<<<<
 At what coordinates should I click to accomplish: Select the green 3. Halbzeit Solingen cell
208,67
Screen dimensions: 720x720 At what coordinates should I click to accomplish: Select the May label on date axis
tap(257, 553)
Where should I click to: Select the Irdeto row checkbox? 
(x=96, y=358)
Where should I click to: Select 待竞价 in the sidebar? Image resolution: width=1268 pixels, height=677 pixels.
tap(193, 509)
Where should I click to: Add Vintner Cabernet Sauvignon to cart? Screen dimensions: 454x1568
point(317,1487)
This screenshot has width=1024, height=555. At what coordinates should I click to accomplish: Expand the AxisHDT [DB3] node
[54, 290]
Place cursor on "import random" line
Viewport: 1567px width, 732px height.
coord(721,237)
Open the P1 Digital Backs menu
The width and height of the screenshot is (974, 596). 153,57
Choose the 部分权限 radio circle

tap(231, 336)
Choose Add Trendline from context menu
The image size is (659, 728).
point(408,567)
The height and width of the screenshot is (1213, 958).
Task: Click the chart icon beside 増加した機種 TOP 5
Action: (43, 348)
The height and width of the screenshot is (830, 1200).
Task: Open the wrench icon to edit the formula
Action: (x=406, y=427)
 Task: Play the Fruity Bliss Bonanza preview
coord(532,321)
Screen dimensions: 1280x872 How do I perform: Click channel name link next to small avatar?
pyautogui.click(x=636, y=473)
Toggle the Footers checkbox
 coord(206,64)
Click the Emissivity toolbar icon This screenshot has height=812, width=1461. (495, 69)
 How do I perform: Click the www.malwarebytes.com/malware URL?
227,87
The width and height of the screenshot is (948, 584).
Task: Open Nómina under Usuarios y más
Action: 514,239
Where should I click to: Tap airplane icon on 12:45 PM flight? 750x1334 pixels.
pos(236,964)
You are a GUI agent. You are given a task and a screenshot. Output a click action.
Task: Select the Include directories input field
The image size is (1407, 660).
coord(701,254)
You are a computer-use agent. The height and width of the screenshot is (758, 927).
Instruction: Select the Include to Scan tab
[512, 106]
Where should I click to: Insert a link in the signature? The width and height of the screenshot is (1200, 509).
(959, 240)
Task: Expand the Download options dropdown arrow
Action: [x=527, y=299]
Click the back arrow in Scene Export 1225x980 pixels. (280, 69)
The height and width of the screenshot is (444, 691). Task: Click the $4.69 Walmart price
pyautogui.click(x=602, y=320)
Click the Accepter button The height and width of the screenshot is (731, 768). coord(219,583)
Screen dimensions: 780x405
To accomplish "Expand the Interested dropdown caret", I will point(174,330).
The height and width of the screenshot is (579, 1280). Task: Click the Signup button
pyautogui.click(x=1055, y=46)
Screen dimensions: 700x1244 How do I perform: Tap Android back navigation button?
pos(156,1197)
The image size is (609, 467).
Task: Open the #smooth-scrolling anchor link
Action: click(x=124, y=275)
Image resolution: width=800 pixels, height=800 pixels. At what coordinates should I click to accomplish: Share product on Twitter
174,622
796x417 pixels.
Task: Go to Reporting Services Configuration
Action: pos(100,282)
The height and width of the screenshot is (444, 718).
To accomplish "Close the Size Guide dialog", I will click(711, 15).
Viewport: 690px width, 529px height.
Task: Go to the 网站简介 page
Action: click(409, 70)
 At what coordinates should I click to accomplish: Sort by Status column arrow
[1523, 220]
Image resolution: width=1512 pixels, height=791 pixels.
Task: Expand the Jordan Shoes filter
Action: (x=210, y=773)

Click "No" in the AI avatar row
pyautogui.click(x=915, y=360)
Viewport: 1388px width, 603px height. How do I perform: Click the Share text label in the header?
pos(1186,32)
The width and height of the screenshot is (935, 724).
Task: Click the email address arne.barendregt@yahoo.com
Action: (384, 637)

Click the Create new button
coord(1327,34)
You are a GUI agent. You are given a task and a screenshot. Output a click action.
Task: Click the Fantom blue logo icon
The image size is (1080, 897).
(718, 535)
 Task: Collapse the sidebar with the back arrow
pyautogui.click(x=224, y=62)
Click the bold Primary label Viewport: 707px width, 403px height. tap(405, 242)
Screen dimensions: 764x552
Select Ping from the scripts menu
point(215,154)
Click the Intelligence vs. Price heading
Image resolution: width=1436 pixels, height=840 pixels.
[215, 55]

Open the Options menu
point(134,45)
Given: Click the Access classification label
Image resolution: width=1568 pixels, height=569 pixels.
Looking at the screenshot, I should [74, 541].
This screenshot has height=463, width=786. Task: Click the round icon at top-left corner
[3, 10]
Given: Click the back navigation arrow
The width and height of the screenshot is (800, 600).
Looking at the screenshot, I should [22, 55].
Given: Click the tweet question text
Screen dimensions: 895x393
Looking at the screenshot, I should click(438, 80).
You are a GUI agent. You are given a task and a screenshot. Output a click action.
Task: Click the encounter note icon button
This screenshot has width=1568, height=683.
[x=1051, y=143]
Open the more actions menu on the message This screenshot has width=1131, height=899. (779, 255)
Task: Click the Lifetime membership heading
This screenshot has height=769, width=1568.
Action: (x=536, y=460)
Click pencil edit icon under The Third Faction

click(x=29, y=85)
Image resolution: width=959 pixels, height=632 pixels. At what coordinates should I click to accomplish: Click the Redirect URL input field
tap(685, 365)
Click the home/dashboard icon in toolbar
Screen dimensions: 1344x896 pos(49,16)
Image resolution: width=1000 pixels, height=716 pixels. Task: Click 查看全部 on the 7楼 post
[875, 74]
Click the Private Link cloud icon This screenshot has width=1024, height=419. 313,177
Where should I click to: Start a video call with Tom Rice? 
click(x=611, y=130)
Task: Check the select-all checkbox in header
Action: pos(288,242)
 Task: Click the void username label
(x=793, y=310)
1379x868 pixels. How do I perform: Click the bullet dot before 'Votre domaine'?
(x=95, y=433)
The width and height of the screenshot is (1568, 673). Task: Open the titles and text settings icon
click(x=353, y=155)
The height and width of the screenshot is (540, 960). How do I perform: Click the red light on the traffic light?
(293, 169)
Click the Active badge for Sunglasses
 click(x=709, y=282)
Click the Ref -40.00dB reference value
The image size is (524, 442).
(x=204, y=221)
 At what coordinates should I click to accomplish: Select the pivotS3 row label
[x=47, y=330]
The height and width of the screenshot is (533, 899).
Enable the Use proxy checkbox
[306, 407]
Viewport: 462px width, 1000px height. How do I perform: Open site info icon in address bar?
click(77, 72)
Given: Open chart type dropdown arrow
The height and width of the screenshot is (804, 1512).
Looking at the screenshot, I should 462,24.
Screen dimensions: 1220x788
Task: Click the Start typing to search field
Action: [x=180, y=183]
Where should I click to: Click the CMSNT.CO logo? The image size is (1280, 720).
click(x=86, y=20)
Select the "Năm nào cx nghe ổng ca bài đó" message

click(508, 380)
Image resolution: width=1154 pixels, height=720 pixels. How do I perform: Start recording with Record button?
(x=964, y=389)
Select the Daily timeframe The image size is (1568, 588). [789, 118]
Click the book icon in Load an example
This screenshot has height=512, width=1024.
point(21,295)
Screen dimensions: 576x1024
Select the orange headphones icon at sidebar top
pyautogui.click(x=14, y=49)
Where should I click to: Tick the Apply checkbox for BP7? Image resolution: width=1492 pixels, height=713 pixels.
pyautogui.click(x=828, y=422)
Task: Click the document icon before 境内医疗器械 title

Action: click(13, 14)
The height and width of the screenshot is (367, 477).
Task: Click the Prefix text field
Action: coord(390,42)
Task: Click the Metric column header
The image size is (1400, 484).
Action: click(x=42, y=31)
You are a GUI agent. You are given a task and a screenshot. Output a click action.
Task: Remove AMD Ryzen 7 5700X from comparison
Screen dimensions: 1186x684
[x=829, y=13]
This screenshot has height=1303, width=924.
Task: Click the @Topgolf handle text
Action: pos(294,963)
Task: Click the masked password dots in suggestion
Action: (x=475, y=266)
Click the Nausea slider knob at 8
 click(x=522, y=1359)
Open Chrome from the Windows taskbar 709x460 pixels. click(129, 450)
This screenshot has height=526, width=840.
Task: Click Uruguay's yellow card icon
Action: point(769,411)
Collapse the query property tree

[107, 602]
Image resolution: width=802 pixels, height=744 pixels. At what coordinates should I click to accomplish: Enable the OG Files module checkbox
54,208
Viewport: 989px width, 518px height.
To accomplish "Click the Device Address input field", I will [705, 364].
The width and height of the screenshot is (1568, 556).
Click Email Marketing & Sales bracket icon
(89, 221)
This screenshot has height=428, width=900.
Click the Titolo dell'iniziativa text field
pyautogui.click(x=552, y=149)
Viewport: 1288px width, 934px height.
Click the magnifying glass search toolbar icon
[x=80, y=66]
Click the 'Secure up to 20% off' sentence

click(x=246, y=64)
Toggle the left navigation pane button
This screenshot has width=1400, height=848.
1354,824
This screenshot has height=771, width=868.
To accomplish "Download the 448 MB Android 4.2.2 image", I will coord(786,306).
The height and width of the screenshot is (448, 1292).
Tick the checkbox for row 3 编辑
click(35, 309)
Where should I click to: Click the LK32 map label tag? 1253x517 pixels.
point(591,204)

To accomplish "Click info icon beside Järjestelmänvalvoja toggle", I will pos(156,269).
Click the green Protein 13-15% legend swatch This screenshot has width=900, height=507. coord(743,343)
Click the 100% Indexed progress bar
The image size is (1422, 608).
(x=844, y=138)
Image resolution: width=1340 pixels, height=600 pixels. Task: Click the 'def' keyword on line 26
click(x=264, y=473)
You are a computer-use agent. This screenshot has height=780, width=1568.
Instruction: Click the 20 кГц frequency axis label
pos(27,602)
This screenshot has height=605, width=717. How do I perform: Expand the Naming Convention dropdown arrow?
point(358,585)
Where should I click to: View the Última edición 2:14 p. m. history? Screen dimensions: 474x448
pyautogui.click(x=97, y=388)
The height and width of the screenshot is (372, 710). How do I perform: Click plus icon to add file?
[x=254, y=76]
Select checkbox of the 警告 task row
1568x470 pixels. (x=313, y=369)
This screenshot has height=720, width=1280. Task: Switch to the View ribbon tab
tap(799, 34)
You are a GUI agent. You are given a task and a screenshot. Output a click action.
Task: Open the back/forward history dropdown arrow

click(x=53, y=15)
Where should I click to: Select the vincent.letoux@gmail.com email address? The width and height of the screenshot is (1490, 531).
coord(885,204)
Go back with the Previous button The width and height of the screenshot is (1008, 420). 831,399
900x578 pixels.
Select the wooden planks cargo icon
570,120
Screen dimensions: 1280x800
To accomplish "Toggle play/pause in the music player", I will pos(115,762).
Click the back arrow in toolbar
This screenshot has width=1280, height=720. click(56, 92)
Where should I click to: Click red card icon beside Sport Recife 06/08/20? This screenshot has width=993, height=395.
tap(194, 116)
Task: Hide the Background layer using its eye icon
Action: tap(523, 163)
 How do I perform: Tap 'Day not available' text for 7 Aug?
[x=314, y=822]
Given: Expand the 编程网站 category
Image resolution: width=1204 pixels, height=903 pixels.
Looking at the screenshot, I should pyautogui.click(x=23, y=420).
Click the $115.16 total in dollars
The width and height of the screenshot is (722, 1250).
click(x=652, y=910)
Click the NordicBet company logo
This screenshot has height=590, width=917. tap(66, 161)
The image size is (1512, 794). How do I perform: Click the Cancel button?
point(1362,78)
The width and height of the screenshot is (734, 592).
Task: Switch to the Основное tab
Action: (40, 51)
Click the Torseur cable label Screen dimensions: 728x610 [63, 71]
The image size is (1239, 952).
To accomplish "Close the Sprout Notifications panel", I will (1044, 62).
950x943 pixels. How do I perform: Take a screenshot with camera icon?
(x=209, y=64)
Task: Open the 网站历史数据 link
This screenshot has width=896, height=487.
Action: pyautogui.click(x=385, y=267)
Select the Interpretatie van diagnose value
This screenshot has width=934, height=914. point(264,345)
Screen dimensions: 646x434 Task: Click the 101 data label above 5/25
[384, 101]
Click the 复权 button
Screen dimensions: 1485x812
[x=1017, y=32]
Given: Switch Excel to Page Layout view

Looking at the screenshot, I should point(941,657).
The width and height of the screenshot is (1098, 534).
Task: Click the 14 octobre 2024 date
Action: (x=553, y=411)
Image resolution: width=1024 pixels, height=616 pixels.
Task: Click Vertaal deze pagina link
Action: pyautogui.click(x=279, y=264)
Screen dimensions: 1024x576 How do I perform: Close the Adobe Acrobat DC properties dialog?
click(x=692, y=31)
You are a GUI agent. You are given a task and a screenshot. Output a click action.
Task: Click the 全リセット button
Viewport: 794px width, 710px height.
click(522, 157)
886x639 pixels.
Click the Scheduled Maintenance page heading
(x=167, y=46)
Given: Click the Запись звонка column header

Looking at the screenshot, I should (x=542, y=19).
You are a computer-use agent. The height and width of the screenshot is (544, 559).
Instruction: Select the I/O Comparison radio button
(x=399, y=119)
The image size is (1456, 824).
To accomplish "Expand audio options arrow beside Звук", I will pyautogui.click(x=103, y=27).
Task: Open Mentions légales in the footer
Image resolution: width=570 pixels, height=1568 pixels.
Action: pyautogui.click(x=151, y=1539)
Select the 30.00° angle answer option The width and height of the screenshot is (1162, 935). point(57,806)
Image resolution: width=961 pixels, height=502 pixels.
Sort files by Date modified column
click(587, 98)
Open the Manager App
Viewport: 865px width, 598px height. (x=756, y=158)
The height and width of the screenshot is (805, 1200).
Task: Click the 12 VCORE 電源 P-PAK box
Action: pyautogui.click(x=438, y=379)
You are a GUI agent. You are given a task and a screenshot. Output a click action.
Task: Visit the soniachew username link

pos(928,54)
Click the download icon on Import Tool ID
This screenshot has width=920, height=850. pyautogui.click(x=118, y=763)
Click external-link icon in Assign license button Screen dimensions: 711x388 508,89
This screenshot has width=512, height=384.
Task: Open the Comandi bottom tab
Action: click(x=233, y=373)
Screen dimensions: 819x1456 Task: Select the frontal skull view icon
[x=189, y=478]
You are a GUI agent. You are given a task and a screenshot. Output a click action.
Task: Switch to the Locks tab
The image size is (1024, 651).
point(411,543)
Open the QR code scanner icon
>>>>
Task description. With the string "computer" as the key, filter the data above and show the lines that match.

Task solution.
You are a computer-use agent. The height and width of the screenshot is (758, 927).
You are a computer-use agent. This screenshot has height=780, width=1568.
You are a computer-use agent. The height and width of the screenshot is (544, 559).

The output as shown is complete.